• What you will do: Find every line in the records below that contains the string "should", matching case exactly, and copy each such line in full.

━━━ Task data ━━━

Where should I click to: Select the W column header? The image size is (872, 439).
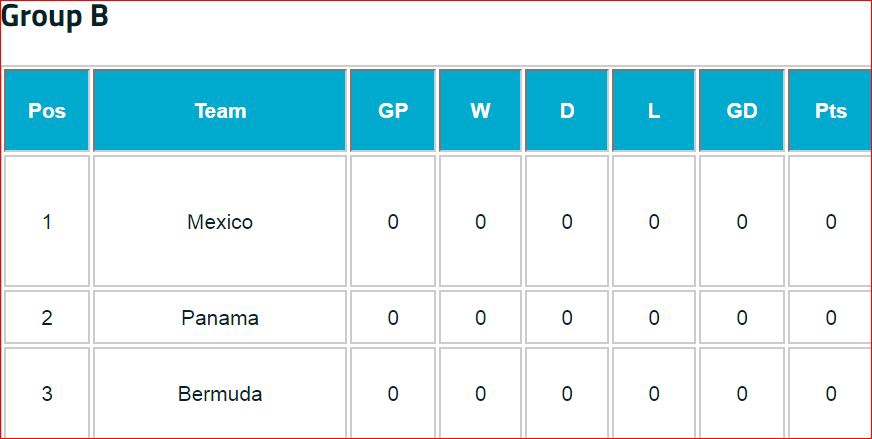[480, 111]
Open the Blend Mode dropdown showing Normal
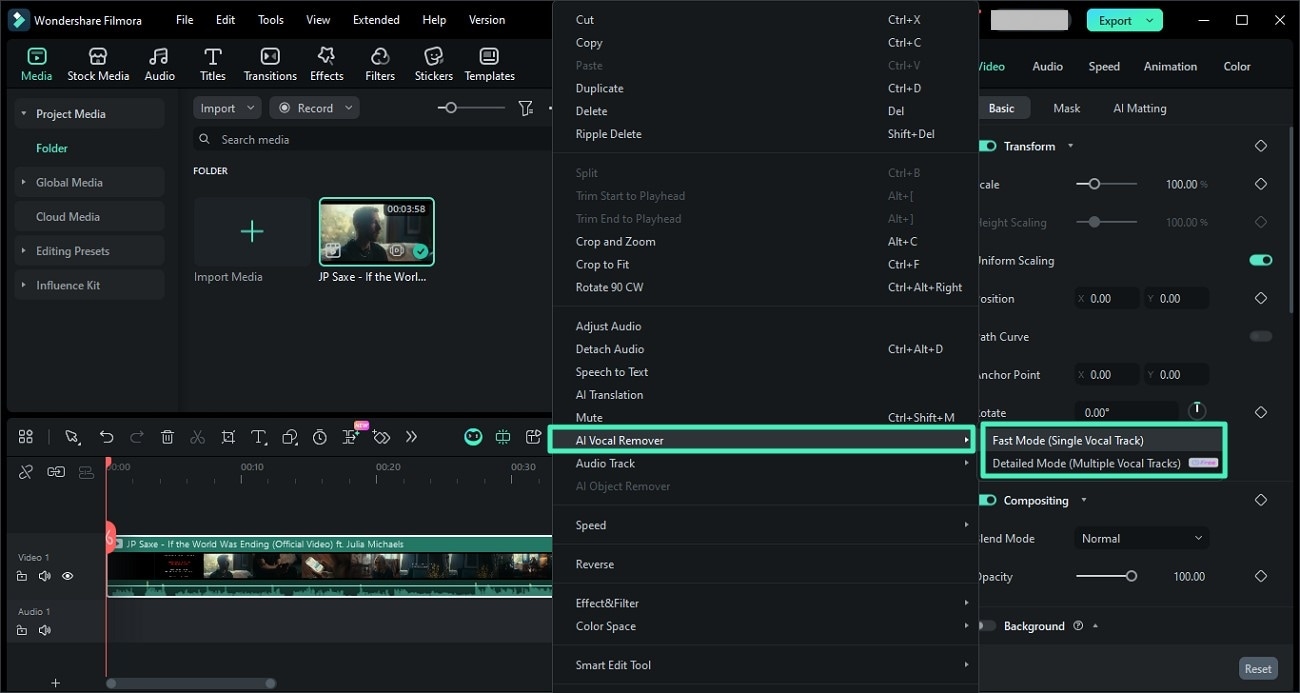1300x693 pixels. pyautogui.click(x=1140, y=538)
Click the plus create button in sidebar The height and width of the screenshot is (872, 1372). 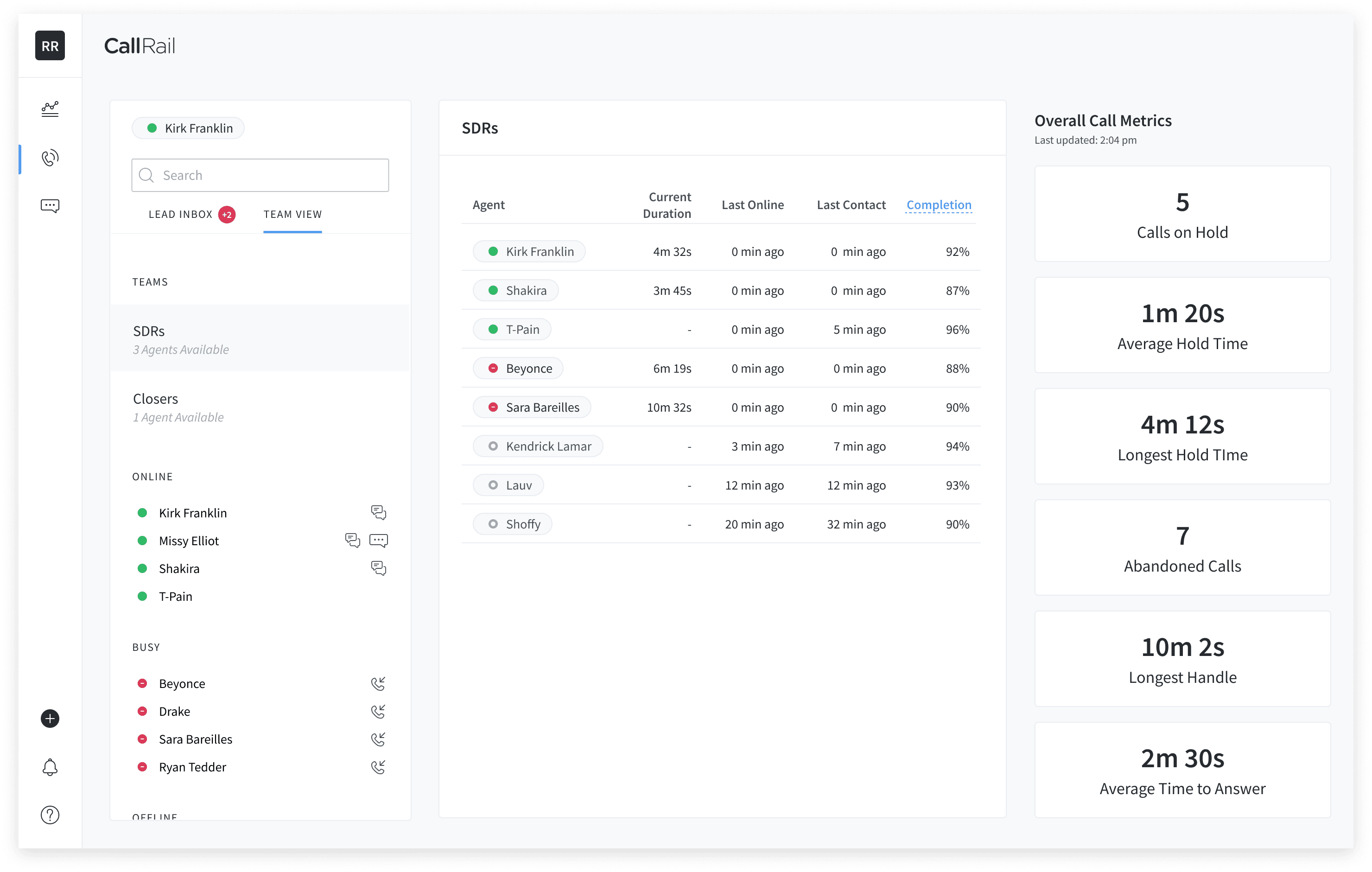point(50,718)
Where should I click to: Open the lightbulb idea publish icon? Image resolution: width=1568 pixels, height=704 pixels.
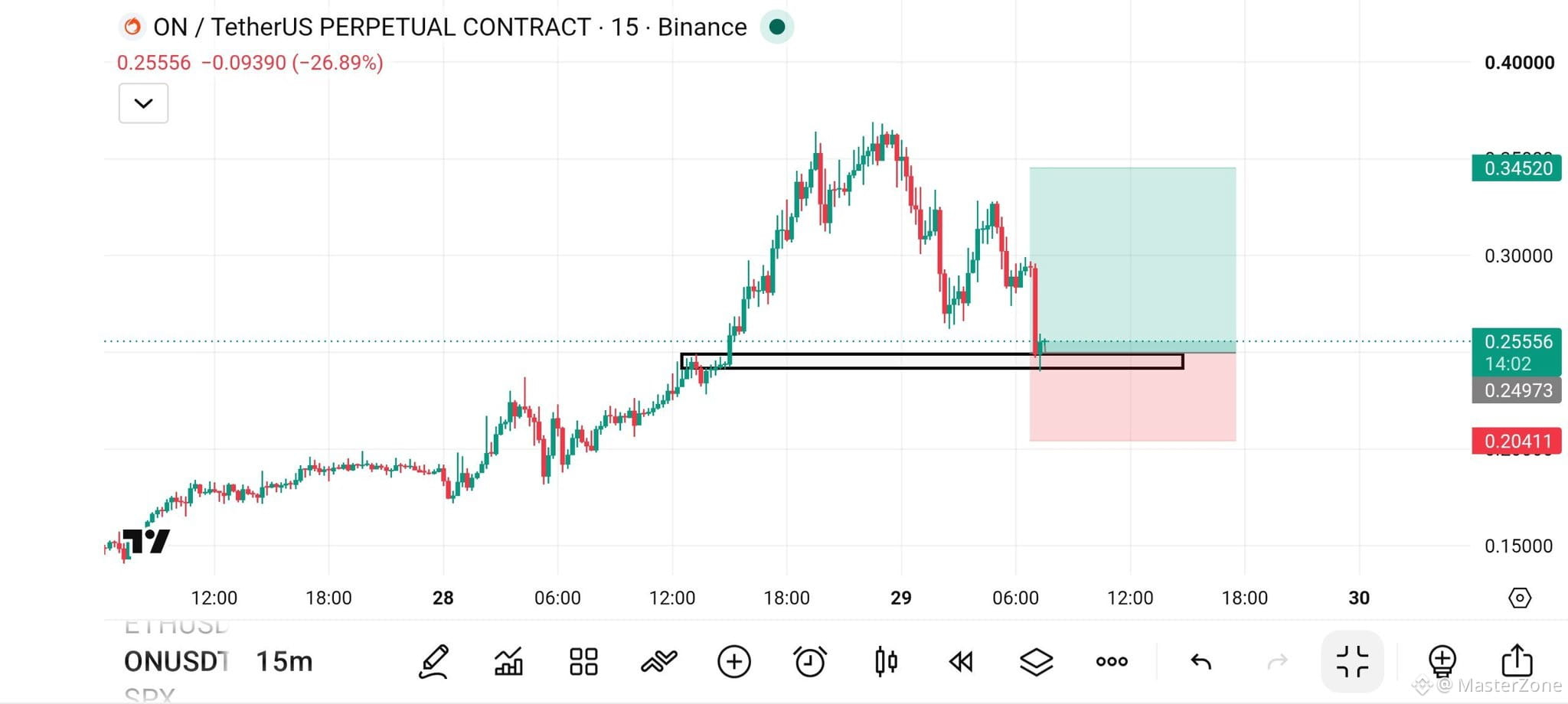point(1442,662)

━━━

• Correct result:
Where should I click to: Select the W column header? The image size is (872, 439).
Where should I click to: Open the lightbulb idea publish icon? Image resolution: width=1568 pixels, height=704 pixels.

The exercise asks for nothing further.